Burris gave Angela a second family--one that allowed her to be herself, to find her own place and identity in the companionship of a nurturing group of people who were like her and understood her in ways no one else could. It allowed her to reach out and make a contribution to others, rather than always being on the receiving end of help.

Whenever you went to Burris, you’d find the students gathered together in the wide hallways or in somebody’s room--six or seven wheelchairs in a traffic jam. They were laughing and talking. One with an electronic speaker board. Another with a trach. Another typed with her feet. Some could speak quite eloquently just by changing the expressions in their eyes and on their faces. If someone said something that the others couldn’t understand at first, they asked the person to repeat it and listened patiently for as long as it took. (For some of them, it took a long time.) They helped each other with homework. They were boyfriends and girlfriends. They ordered pizza and watched baseball games together. They dressed up for the Christmas dance.

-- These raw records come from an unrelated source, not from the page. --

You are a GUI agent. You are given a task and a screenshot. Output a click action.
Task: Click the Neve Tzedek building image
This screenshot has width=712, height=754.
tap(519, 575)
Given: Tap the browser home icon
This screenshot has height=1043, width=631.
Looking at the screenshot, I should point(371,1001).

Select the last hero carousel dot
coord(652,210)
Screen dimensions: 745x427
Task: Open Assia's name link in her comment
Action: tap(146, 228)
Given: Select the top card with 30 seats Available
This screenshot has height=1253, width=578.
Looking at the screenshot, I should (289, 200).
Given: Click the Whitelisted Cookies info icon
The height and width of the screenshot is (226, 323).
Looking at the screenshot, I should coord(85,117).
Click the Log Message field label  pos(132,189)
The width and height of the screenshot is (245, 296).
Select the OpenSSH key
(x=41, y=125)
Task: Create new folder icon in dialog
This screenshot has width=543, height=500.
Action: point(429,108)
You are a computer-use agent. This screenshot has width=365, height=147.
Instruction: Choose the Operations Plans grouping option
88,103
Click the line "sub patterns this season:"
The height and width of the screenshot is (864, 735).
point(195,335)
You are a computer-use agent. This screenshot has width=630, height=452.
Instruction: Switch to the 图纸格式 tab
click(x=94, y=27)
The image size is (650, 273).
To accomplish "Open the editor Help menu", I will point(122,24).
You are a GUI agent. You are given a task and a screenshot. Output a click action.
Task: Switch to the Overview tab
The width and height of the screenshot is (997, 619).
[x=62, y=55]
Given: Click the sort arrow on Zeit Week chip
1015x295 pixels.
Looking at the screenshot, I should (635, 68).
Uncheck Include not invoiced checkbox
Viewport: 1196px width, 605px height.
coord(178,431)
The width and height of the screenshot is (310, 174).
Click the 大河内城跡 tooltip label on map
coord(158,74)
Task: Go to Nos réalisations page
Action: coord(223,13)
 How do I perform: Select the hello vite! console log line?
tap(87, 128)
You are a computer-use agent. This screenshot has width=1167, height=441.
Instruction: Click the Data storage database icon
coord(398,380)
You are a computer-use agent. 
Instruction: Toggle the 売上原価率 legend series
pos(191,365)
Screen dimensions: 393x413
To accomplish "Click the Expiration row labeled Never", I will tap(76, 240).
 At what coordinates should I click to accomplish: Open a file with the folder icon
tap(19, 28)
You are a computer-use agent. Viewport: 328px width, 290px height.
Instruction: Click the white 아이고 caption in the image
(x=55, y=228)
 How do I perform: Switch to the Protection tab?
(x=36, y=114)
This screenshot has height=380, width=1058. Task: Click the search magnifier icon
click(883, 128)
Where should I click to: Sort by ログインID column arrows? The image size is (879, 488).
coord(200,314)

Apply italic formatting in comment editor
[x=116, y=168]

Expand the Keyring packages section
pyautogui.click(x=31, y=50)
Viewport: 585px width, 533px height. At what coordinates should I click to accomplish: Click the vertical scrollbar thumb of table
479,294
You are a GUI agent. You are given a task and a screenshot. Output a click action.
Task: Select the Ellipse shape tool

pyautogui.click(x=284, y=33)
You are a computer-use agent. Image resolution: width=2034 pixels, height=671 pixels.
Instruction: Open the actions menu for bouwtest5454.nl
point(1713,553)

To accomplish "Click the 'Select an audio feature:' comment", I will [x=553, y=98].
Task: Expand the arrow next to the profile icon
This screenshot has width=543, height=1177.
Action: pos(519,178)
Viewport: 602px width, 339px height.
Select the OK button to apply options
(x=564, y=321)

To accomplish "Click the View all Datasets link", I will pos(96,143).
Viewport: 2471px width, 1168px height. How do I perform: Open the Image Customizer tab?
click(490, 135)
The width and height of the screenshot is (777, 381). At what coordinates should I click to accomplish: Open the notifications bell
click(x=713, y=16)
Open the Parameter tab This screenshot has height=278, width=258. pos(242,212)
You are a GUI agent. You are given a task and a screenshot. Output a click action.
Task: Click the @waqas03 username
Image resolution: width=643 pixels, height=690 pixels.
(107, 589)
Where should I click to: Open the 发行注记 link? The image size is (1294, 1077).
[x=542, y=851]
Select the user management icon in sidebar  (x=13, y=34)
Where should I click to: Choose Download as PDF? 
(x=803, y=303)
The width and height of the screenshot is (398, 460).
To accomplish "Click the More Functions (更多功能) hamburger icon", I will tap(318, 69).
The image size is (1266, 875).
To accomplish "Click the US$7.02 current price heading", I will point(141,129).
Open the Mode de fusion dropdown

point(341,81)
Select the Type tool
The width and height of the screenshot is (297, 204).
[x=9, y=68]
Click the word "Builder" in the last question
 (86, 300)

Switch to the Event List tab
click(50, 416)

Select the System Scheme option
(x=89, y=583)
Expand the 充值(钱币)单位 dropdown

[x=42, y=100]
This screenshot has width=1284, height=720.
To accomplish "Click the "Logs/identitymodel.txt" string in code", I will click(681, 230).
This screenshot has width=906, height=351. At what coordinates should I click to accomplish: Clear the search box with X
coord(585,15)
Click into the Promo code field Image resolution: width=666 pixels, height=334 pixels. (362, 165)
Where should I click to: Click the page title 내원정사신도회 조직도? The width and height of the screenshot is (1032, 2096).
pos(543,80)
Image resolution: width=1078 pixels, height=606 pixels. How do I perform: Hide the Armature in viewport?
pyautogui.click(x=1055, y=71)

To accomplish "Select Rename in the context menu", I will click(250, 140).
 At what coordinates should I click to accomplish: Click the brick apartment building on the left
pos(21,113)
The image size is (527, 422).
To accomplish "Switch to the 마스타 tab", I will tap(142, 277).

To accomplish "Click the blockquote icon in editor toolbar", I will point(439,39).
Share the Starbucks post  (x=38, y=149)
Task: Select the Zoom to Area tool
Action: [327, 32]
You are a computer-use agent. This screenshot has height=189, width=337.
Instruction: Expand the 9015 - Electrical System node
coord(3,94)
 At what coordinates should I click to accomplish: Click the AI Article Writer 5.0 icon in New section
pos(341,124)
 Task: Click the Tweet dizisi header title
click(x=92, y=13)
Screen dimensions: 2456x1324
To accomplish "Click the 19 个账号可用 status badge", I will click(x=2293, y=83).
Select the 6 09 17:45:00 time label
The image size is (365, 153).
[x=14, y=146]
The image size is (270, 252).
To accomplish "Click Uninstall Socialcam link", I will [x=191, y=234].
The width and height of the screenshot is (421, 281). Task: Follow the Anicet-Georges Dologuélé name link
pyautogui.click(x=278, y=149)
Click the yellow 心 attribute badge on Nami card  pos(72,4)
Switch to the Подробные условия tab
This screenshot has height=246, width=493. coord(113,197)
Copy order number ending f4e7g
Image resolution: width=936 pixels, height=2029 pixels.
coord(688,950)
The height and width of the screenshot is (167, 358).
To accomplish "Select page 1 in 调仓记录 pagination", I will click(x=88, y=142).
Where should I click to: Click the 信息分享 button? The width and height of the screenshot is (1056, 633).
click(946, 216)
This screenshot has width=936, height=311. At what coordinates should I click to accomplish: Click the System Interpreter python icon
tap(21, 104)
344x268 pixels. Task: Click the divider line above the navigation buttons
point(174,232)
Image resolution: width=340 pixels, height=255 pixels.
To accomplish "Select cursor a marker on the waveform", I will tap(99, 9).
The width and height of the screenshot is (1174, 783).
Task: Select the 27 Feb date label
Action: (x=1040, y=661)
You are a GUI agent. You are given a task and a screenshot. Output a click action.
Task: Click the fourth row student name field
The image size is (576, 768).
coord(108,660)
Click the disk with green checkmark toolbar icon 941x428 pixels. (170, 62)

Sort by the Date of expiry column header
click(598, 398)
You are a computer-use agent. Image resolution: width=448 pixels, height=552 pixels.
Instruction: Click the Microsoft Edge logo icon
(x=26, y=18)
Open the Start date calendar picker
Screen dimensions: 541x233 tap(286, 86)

There was a lot of love at Burris. Enough to spill out and wash over the entire college. The larger campus community of St. Andrews is impoverished because that family is gone.

* * *

The pointy-headed academics and the professional advocates will argue about it. They will anguish over the tension between autonomy and paternalism, cost and benefit. Some oppose congregate residential facilities for people with disabilities on principle, insofar as such arrangements can seem to reinforce stigma and difference, foster dependence, and segregate disabled persons from society. Instead, some advocates argue for highly individualized “self-directed care” and universally accessible housing that is in no way set apart from the rest of the community.

In my view, such utopian arguments collapse of their own weight when applied to college students with severe physical disabilities; they place too much emphasis on individualism and self-determination at the expense of supporting the value of human community where we find it. They fail to recognize that some people will become more, not less, socially isolated and marginalized as the result of such a policy--and ultimately less productive over their life course.

Nevertheless, universities and colleges have used arguments for self-determination and integration, and even weirdly invoked the federal Americans With Disabilities Act (1990), to justify a cost-driven decision not to provide on-campus twenty-four-hour attendant staffed housing for students with disabilities.

There were never more than a handful of college-based facilities like Burris. Now almost none remain.

* * *

Angela once told me a story about an incident at Burris, which I have come to see as an apt metaphor for their small community and what happened to them. It was a cold autumn night and they had a fire drill. The students were sent outside for quite a long time. Angela’s roommate, Hope, had been typing with her feet and had no socks or shoes on. Her feet became very cold. Hope was unable to speak, but her friends could see that she was shivering. And so it was Mark, with quadriplegia, who called to one of the aides and asked them to remove his size-twelve shoes and put them on Hope's tiny feet. “Hey, I’m paralyzed,” Mark said, “I can’t feel my feet anyway.” They all laughed. But then the “fire drill” happened for real. They were put out of Burris--the place that had been their home together--and the doors closed behind them forever. They didn’t know where they would go or what they would do, but they looked to each other for strength, comfort, and good humor. From each according to his ability, to each according to her need.

Angela and her friends who graduated last week arrived at the end of a long procession--a line stretching back three decades. It’s a roll call of remarkably talented and courageous young adults who got a decent college education because of Burris Hall, and because of the forward-looking commitment of a tiny private college. God bless them. These students now number probably in the hundreds. How many other lives they have touched is a number no one can guess.